Lo smart working piace molto ai lavoratori e (forse) un po’ meno alle imprese. Il datore di lavoro può impartire direttive per assicurare il corretto svolgimento dell’attività lavorativa e la tutela del patrimonio aziendale.
In particolare, nei casi di smart working, l’accordo di lavoro agile stabilisce le modalità di controllo, sempre nel rispetto della privacy e della normativa. Tali controlli possono riguardare strumenti aziendali come pc e smartphone, posta elettronica, navigazione internet e, in alcuni casi, persino il ricorso a investigatori.
Approfondiamo insieme i dettagli di questo complesso equilibrio tra diritti e doveri.

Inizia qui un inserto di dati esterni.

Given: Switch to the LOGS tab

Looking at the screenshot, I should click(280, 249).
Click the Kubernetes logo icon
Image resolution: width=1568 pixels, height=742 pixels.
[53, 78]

Ai sensi dell’articolo 2104 del Codice Civile il datore di lavoro ha il potere di impartire una serie di direttive ai dipendenti al fine di assicurare il corretto svolgimento della prestazione lavorativa in nome del buon andamento dell’attività economico-produttiva oltre che per tutelare il patrimonio aziendale.
Alla luce del citato potere direttivo il datore di lavoro ha altresì la possibilità (e la necessità) di:
- verificare che le prestazioni siano eseguite in osservanza delle direttive impartite, delle mansioni assegnate e dei regolamenti interni;
- accertarsi che i beni aziendali siano tutelati contro furti o danneggiamenti.
I controlli possono essere effettuati direttamente dal datore di lavoro ovvero, nelle realtà di maggiori dimensioni, da personale gerarchicamente preposto (capi ufficio, capi reparto e direttori) ovvero attraverso personale di vigilanza se non addirittura ricorrendo ad agenzie investigative esterne.
Al fine di tutelare i dipendenti di fronte al rischio di controlli indiscriminati da parte delle aziende il legislatore ha posto una serie di paletti, contenuti nello Statuto dei lavoratori, approvato con Legge 20 maggio 1970, numero 300, oltre che nella normativa sulla privacy.
La disciplina sui controlli aziendali ha dovuto far fronte, negli ultimi anni, al diffondersi dello smart-working, quale modalità di esecuzione della prestazione lavorativa a distanza.